Data IDC untuk kuartal-III 2016 meletakkan Oppo sebagai vendor paling besar ke empat didunia sesudah Samsung, Apple, serta Huawei. Di Indonesia, Oppo duduk di urutan ke-2 sesudah Samsung. 


Apa rahasia keberhasilan Oppo? Laporan Reuters yang dirangkum KompasTekno, Jumat (28/10/2016) mengatakan kalau satu diantara resep Oppo yaitu pemasaran yang agresif baik dengan cara on-line ataupun off line. 

“Tak ada brand lain yang dapat menyamakan taktik bombardir penjualan Oppo, ” komentar seseorang eksekutif distributor hp di Shijiazhuang, China. 

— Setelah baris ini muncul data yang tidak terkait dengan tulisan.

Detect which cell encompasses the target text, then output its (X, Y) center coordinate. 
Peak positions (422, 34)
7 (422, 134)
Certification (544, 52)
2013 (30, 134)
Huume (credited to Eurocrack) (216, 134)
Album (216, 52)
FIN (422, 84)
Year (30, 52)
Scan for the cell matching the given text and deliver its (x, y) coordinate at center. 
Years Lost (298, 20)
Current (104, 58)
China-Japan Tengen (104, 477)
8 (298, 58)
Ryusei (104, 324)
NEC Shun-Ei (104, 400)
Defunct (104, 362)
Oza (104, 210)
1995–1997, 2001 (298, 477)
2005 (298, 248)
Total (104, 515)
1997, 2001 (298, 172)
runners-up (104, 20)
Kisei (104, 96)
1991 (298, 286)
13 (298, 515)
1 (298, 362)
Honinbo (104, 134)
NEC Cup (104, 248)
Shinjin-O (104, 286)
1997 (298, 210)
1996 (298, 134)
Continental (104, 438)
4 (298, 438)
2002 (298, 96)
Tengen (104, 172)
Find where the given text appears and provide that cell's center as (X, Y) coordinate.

Oppo R9 “Selfie Expert” yang mempunyai kamera depan mumpuni, umpamanya, di promosikan dengan tujuan audience pemakai sosial media. Jenis ini sukses jadi hp dengan penjualan paling tinggi di China kuartal lantas. 

Andalkan juga penjualan offline 

Di Jakarta, outlet hp Oppo dapat diketemukan di pusat perbelanjaan. Toko mini itu sering dibarengi deretan SPG yang tawarkan pengunjung agar coba hp Oppo.  

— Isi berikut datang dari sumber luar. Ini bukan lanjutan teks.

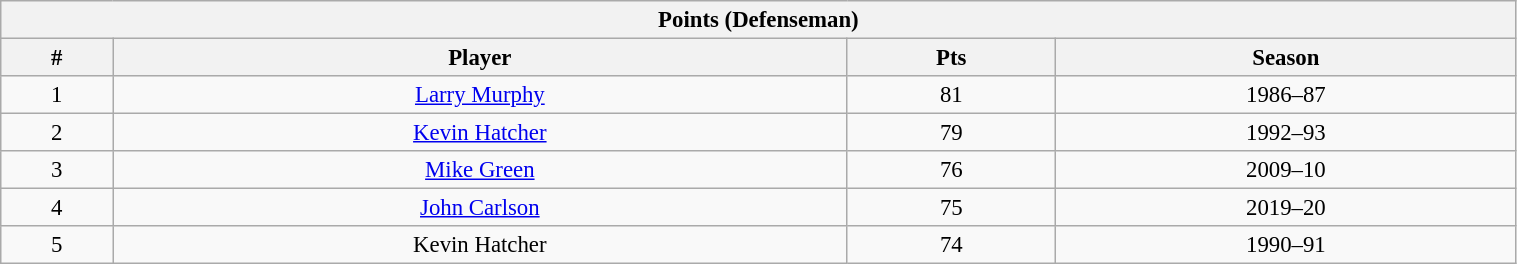
5 (57, 245)
1 (57, 95)
3 (57, 170)
1990–91 (1286, 245)
2 (57, 133)
74 (952, 245)
Mike Green (480, 170)
Pts (952, 58)
Player (480, 58)
4 (57, 208)
Season (1286, 58)
2009–10 (1286, 170)
John Carlson (480, 208)
Points (Defenseman) (758, 20)
81 (952, 95)
# (57, 58)
1986–87 (1286, 95)
1992–93 (1286, 133)
Larry Murphy (480, 95)
2019–20 (1286, 208)
75 (952, 208)
79 (952, 133)
76 (952, 170)
For the text-containing cell, return its midpoint in [X, Y] coordinate format. 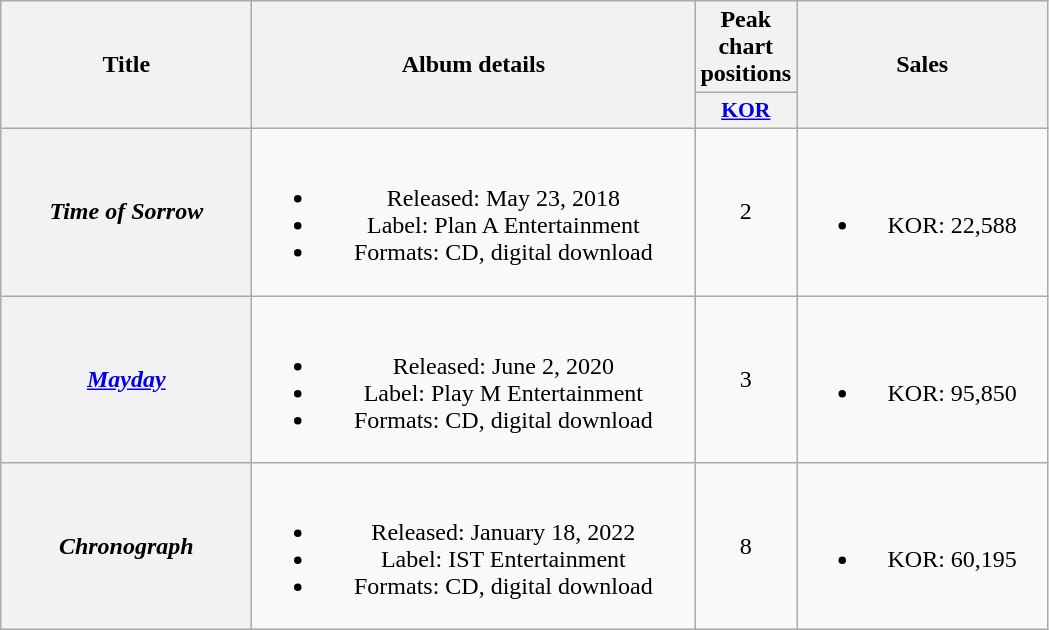
Album details [474, 65]
KOR: 95,850 [922, 380]
Sales [922, 65]
KOR: 22,588 [922, 212]
2 [746, 212]
KOR [746, 111]
Title [126, 65]
8 [746, 546]
Time of Sorrow [126, 212]
Peak chartpositions [746, 47]
Released: May 23, 2018Label: Plan A EntertainmentFormats: CD, digital download [474, 212]
Chronograph [126, 546]
KOR: 60,195 [922, 546]
Released: June 2, 2020Label: Play M EntertainmentFormats: CD, digital download [474, 380]
Mayday [126, 380]
3 [746, 380]
Released: January 18, 2022Label: IST EntertainmentFormats: CD, digital download [474, 546]
Identify which cell holds the provided text, then report its [x, y] central coordinate. 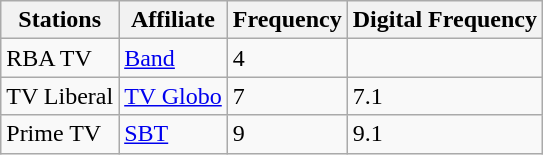
TV Liberal [60, 96]
7.1 [444, 96]
Prime TV [60, 134]
4 [287, 58]
9 [287, 134]
Band [174, 58]
Frequency [287, 20]
9.1 [444, 134]
RBA TV [60, 58]
7 [287, 96]
Digital Frequency [444, 20]
Affiliate [174, 20]
SBT [174, 134]
TV Globo [174, 96]
Stations [60, 20]
Pinpoint the cell where the given text exists, returning its [x, y] midpoint coordinate. 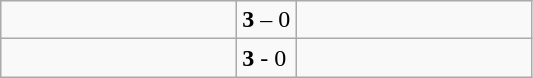
3 – 0 [266, 20]
3 - 0 [266, 58]
Scan for the cell matching the given text and deliver its (X, Y) coordinate at center. 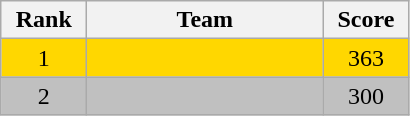
Score (366, 20)
2 (44, 96)
300 (366, 96)
363 (366, 58)
Team (205, 20)
1 (44, 58)
Rank (44, 20)
Identify which cell holds the provided text, then report its (x, y) central coordinate. 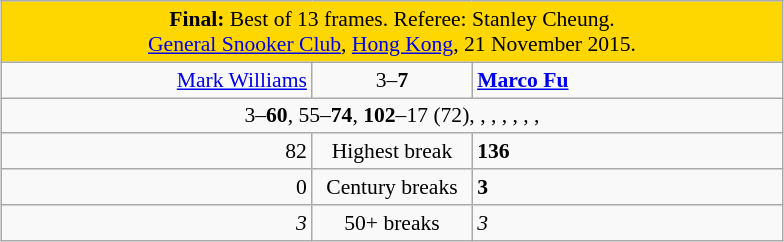
Final: Best of 13 frames. Referee: Stanley Cheung.General Snooker Club, Hong Kong, 21 November 2015. (392, 32)
Century breaks (392, 187)
50+ breaks (392, 223)
0 (157, 187)
3–60, 55–74, 102–17 (72), , , , , , , (392, 116)
Marco Fu (627, 80)
136 (627, 152)
82 (157, 152)
Highest break (392, 152)
Mark Williams (157, 80)
3–7 (392, 80)
Scan for the cell matching the given text and deliver its (X, Y) coordinate at center. 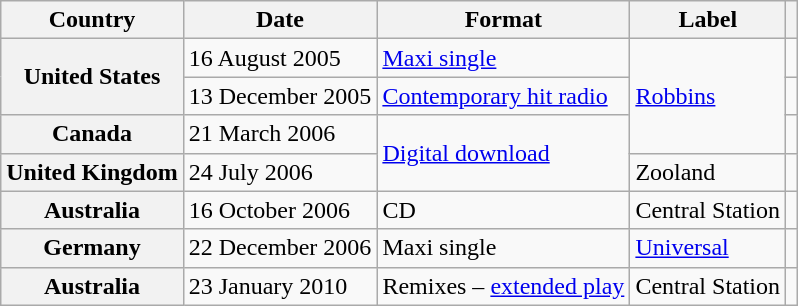
16 October 2006 (280, 210)
Robbins (708, 96)
Digital download (504, 153)
Format (504, 20)
24 July 2006 (280, 172)
Universal (708, 248)
22 December 2006 (280, 248)
Date (280, 20)
CD (504, 210)
Zooland (708, 172)
Country (92, 20)
Canada (92, 134)
21 March 2006 (280, 134)
23 January 2010 (280, 286)
Contemporary hit radio (504, 96)
United Kingdom (92, 172)
United States (92, 77)
Remixes – extended play (504, 286)
13 December 2005 (280, 96)
16 August 2005 (280, 58)
Germany (92, 248)
Label (708, 20)
Identify which cell holds the provided text, then report its (X, Y) central coordinate. 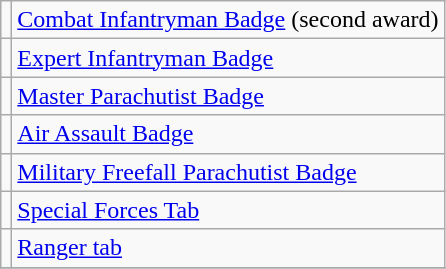
Air Assault Badge (228, 134)
Expert Infantryman Badge (228, 58)
Special Forces Tab (228, 210)
Military Freefall Parachutist Badge (228, 172)
Combat Infantryman Badge (second award) (228, 20)
Ranger tab (228, 248)
Master Parachutist Badge (228, 96)
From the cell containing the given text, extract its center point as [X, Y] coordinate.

Analis mengatakan jaringan toko fisik Oppo sukses mendorong penjualan di Indonesia, juga kota-kota kecil yang penduduknya masihlah kurang akrab dengan berbelanja on-line serta lebih sukai berkunjung ke outlet untuk beli hp. 

Oppo juga mengatur sendiri segalanya yang berkaitan dengan penjualan smartphone, dari bagian design product sampai distribusi. 

Oppo jual piranti melalui jaringan tokonya sendiri, merajut kerja sama juga dengan mitra ritel lokal, serta sediakan penaga pemasaran tersebut insentif. 

“Kami menghasilkan sendiri semuanya hp… kami tidak punyai urusan dengan distributor, kami menginginkan memberikan keyakinan kalau kami mempunyai kendali dari end-to-end atas pengalaman pemakai, ” kata Chief Executive Oppo Singapura, Sean Deng. 

Kesinambungan kiat “bombardir pasar” Oppo masihlah dipertanyakan lantaran besarnya cost yang dibutuhkan. Demikian perkembangan melambat, hal itu mungkin saja bakal jadi permasalahan. 

“Saya fikir jenis (pemasaran Oppo) stabil, tetapi perkembangan yang akan datang mungkin saja alami penurunan serta memerlukan semakin banyak investasi, " sebut CK Lu, seseorang analis di firma penelitian Gartner. 

Toh, kemunculan Oppo tidak urung mengagetkan beberapa rivalnya sesama pabrikan hp dari China, seperti Xiaomi serta LeEco, yang sampai kini semakin banyak memercayakan on-line marketing. 

Oppo ada dibawah payung besar BBK Electronics, raksasa elektronik China yang juga jual hp dengan brand Vivo. Keduanya saat ini terdaftar masuk dalam lima besar pabrikan smartphone dunia.